**Problem to solve**
Your task is to copy the records that follow exactly, minus any images.

(Dataset entries)
· · · ·
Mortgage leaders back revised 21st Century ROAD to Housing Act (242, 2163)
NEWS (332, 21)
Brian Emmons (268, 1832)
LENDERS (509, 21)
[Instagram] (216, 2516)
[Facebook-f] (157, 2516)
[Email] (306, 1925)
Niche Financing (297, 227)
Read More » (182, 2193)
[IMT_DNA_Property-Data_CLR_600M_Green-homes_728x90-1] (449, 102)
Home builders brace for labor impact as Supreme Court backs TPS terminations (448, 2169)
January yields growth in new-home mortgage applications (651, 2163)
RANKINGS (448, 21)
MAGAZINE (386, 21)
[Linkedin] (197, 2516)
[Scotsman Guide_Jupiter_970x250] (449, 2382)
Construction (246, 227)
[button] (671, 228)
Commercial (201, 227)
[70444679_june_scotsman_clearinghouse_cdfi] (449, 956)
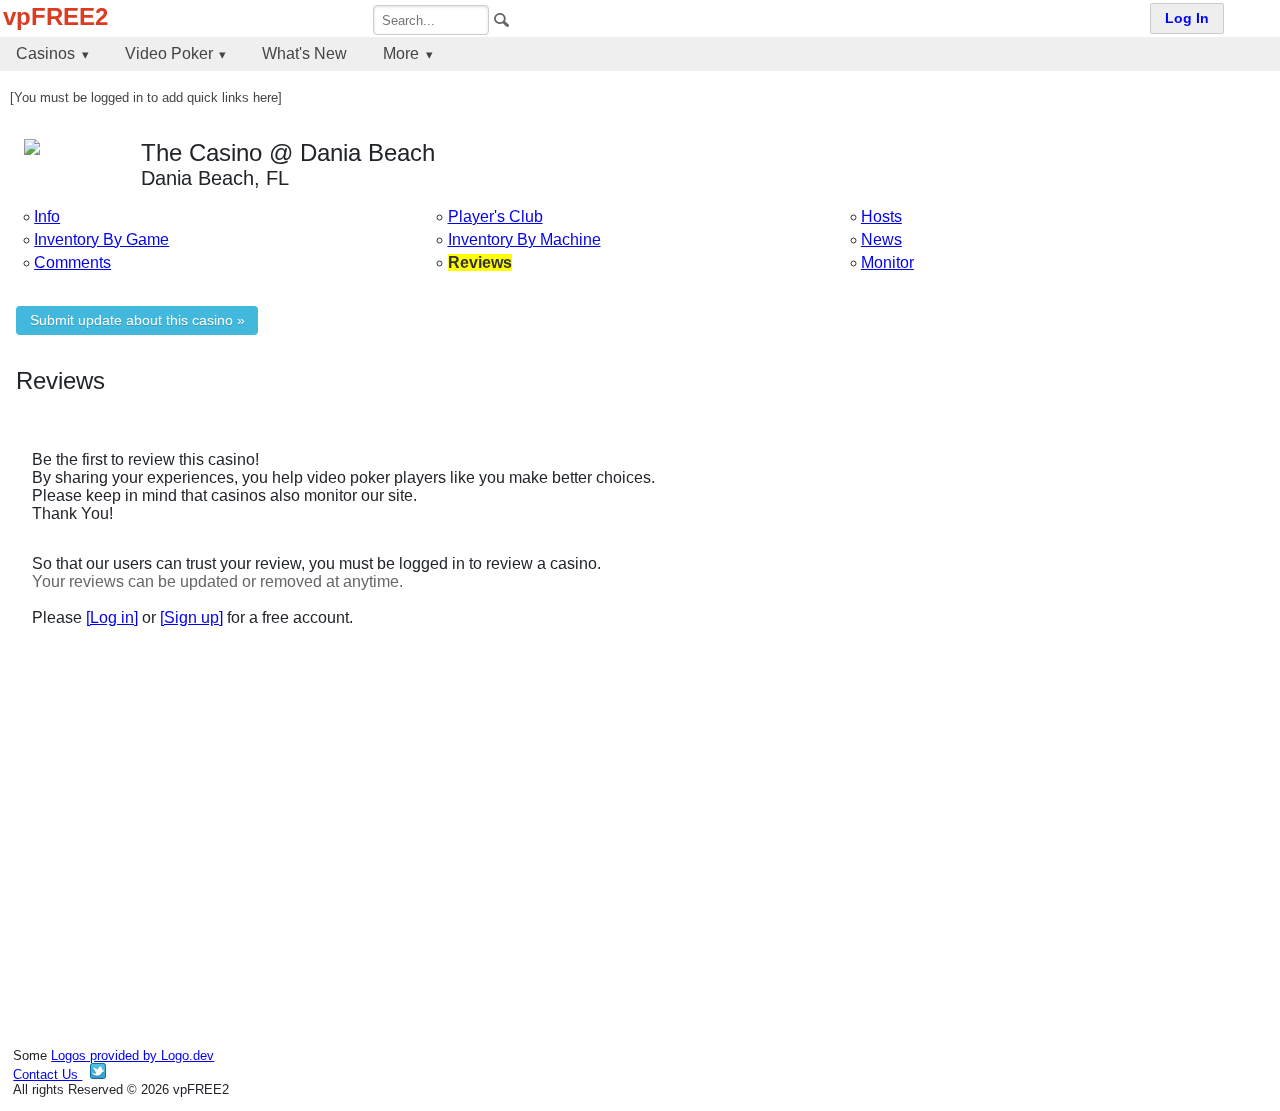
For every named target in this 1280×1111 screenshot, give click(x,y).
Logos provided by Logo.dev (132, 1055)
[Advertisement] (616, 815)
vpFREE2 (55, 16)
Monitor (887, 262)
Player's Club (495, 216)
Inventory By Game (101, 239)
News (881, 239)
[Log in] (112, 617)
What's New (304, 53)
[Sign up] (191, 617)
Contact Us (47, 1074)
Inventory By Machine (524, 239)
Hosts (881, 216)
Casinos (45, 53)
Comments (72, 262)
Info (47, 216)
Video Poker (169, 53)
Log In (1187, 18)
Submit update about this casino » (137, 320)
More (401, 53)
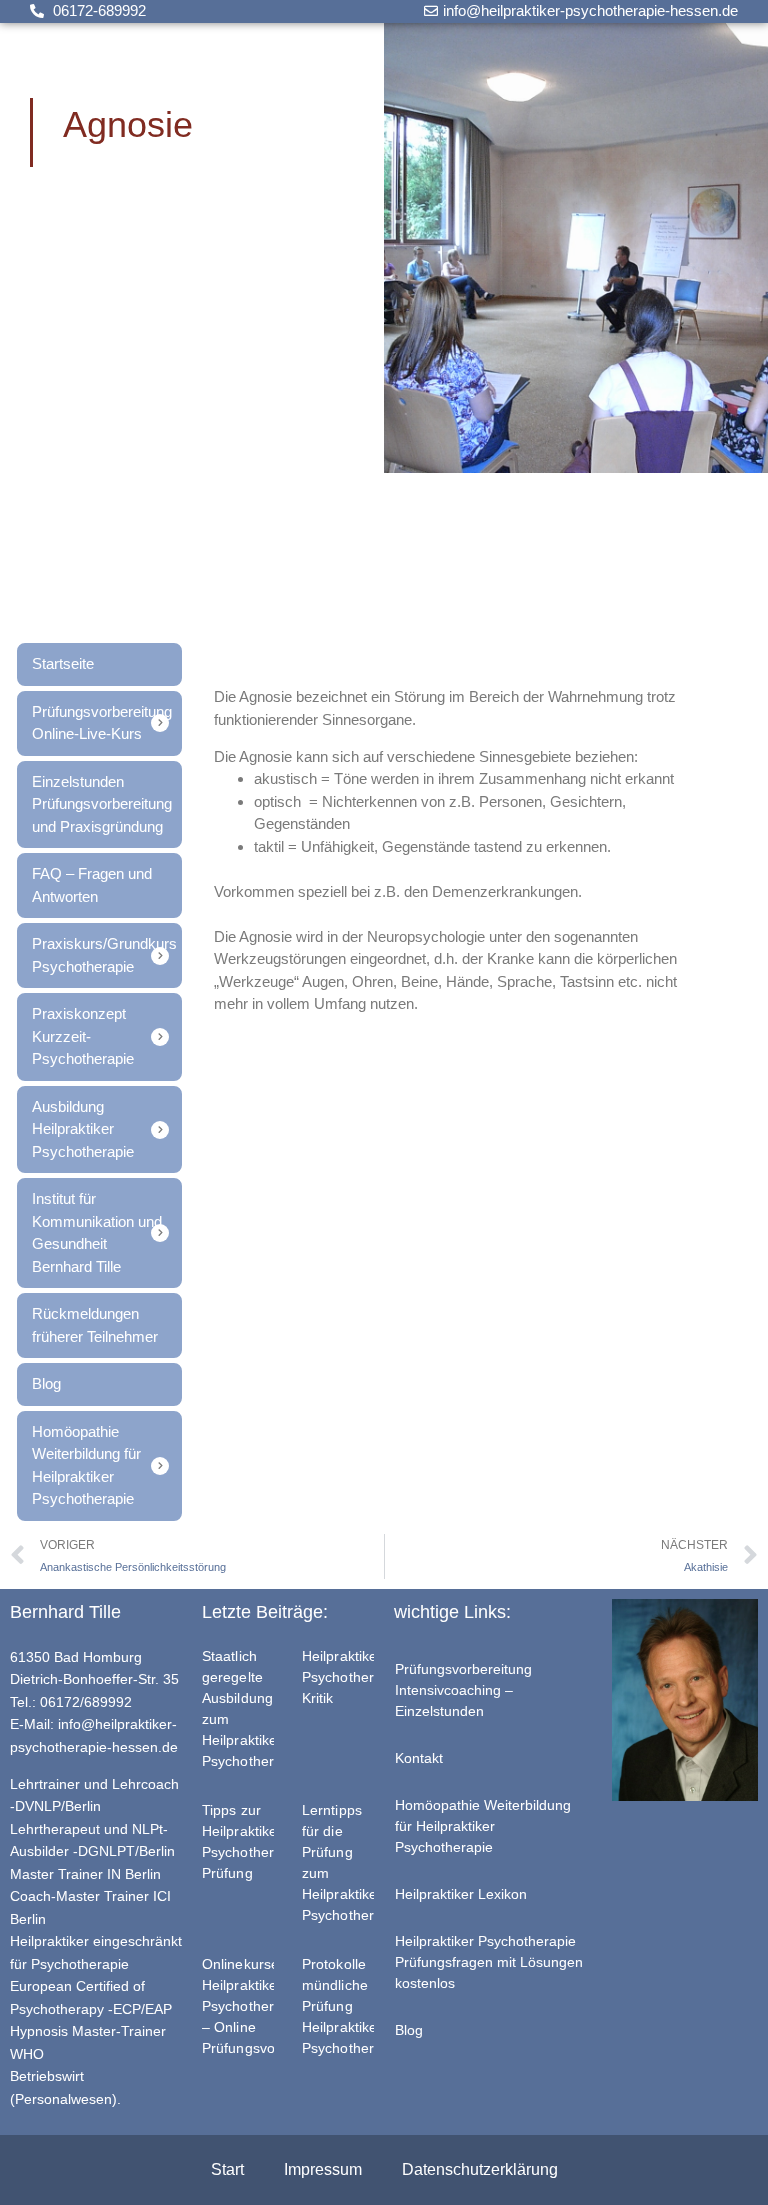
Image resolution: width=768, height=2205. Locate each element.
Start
· · · ·
**Exercise answer**
Mortgage leaders back revised 21st Century ROAD to Housing Act (242, 2163)
NEWS (332, 21)
Brian Emmons (268, 1832)
LENDERS (509, 21)
[Instagram] (216, 2516)
[Facebook-f] (157, 2516)
[Email] (306, 1925)
Niche Financing (297, 227)
Read More » (182, 2193)
[IMT_DNA_Property-Data_CLR_600M_Green-homes_728x90-1] (449, 102)
Home builders brace for labor impact as Supreme Court backs TPS terminations (448, 2169)
January yields growth in new-home mortgage applications (651, 2163)
RANKINGS (448, 21)
MAGAZINE (386, 21)
[Linkedin] (197, 2516)
[Scotsman Guide_Jupiter_970x250] (449, 2382)
Construction (246, 227)
[button] (671, 228)
Commercial (201, 227)
[70444679_june_scotsman_clearinghouse_cdfi] (449, 956)
For every named target in this 1280×1111 screenshot, give click(x,y).
Logos provided by Logo.dev (132, 1055)
[Advertisement] (616, 815)
vpFREE2 (55, 16)
Monitor (887, 262)
Player's Club (495, 216)
Inventory By Game (101, 239)
News (881, 239)
[Log in] (112, 617)
What's New (304, 53)
[Sign up] (191, 617)
Contact Us (47, 1074)
Inventory By Machine (524, 239)
Hosts (881, 216)
Casinos (45, 53)
Comments (72, 262)
Info (47, 216)
Video Poker (169, 53)
Log In (1187, 18)
Submit update about this casino » (137, 320)
More (401, 53)
Image resolution: width=768, height=2205. Locate each element.
Start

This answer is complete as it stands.